Due to the phase difference between the main winding's current and voltage, a magnetic field is produced, which causes the rotor to attempt to follow the rotating field.
However, due to the motor's inherent design, the rotor doesn't start rotating initially but instead starts to vibrate and move back and forth.
To overcome this issue and create a rotating magnetic field, an auxiliary winding with a phase shift (usually obtained using a capacitor) is employed.
The combined effect of the main and auxiliary windings produces a rotating magnetic field, allowing the motor to start and continue rotating.
Hysteresis Synchronous Motors:
Hysteresis motors are a type of synchronous motor that doesn't require any starting torque mechanism like capacitors. They are used in applications where precise speed control and smooth operation are required, such as in clocks, recording devices, and precision instruments.
Here's a simplified explanation of their working:
Hysteresis motors consist of a rotor made of a material with high hysteresis loss (usually a magnetic alloy).

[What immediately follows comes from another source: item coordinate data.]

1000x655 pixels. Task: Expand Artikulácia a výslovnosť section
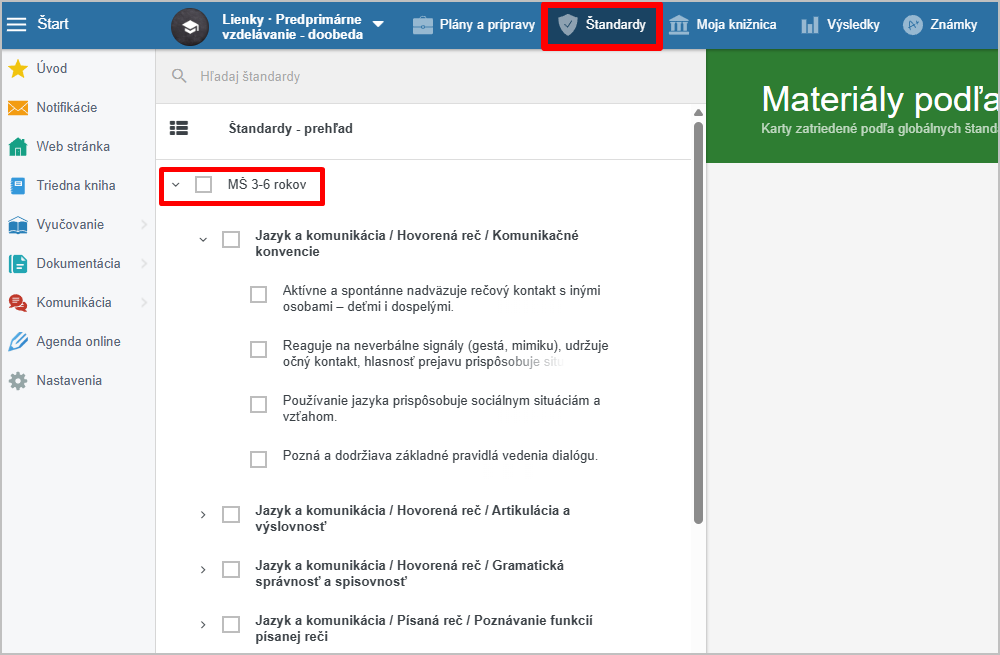click(203, 515)
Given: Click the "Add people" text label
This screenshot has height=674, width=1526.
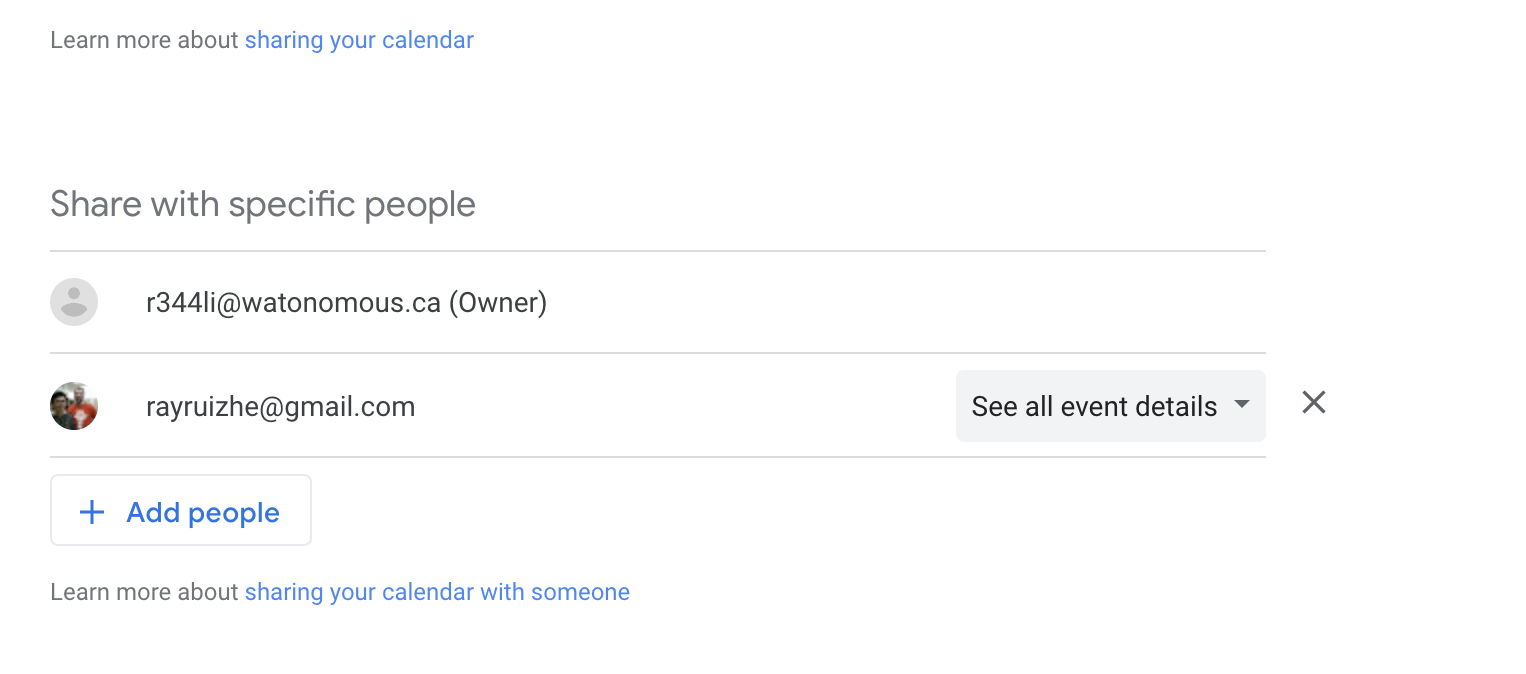Looking at the screenshot, I should [x=203, y=513].
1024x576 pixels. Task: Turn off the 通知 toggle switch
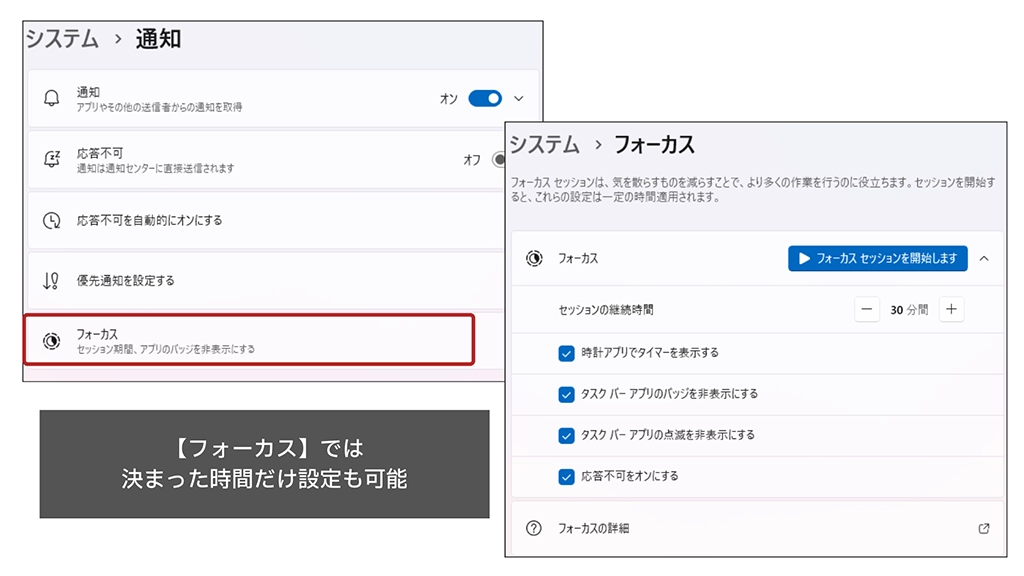(484, 99)
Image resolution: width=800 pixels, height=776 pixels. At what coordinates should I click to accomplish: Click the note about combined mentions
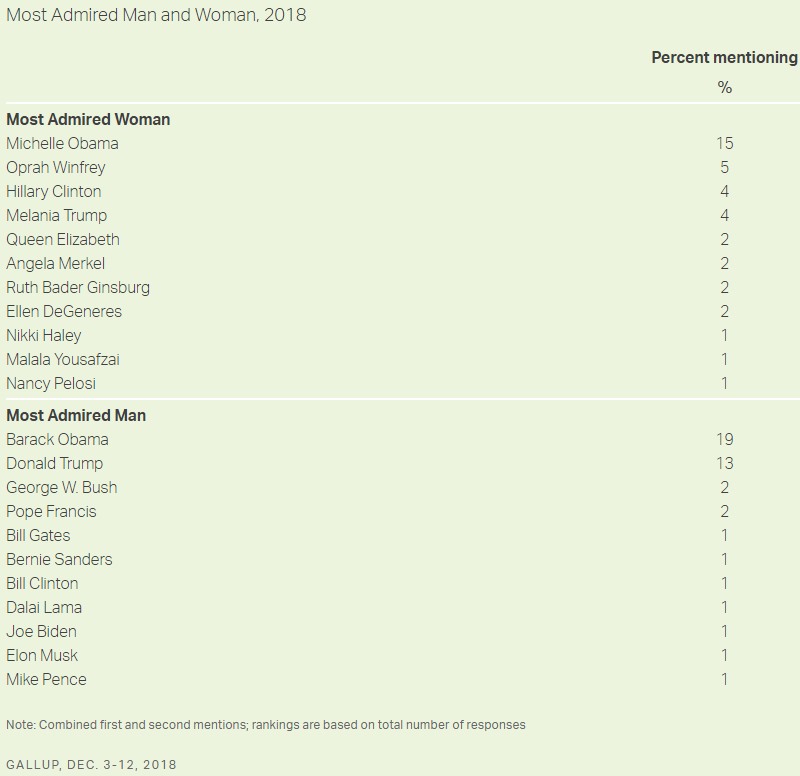(266, 724)
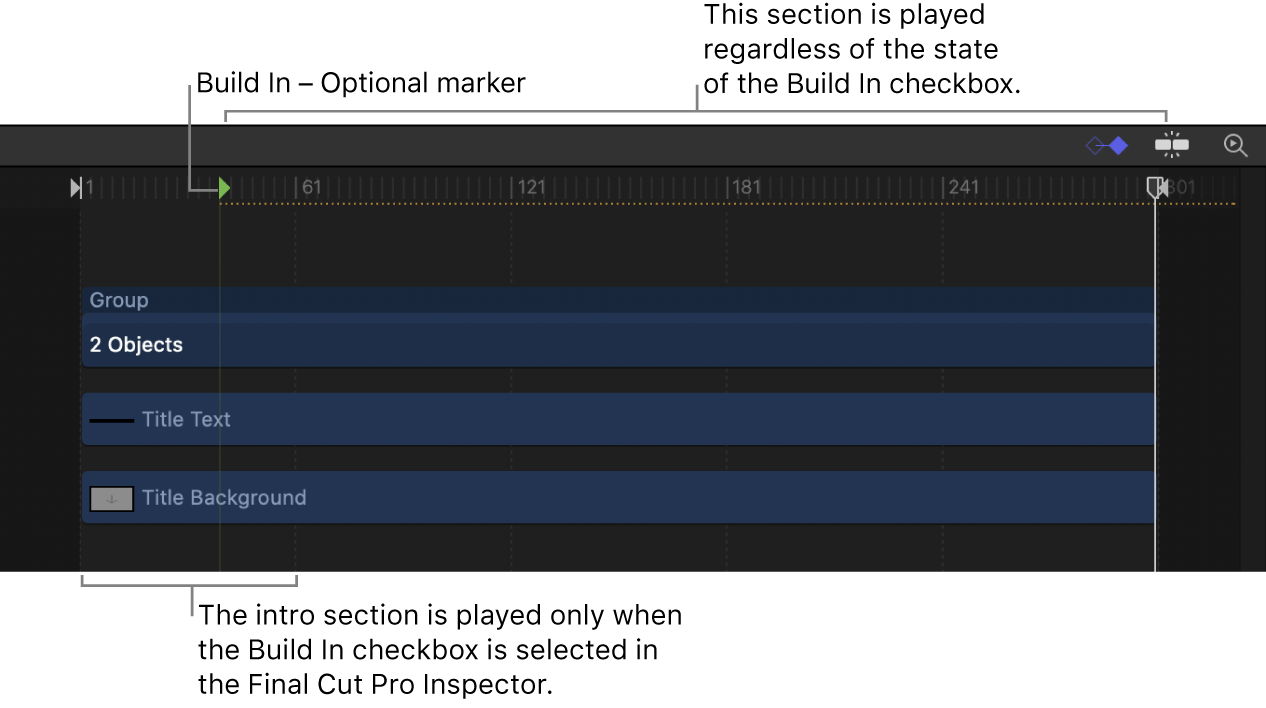Select the Group layer bar
Viewport: 1266px width, 708px height.
pyautogui.click(x=500, y=300)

This material exhibits a significant lag in magnetization with respect to the applied magnetic field.
When an AC current flows through the motor's stator windings, a rotating magnetic field is created.
The hysteresis effect in the rotor material causes it to resist changes in its magnetization. This results in the rotor attempting to follow the rotating field, aligning itself with it.
Due to this alignment process, the rotor slowly turns to synchronize with the rotating field, which is why these motors are called "synchronous" motors.
Hysteresis motors are known for their smooth and quiet operation but are limited in terms of power output and efficiency.
In summary, single-phase induction motors and hysteresis motors are different types of motors with distinct working principles and applications. Single-phase induction motors are widely used in various applications due to their simplicity, while hysteresis motors find use in applications where precise speed control and smooth operation are critical.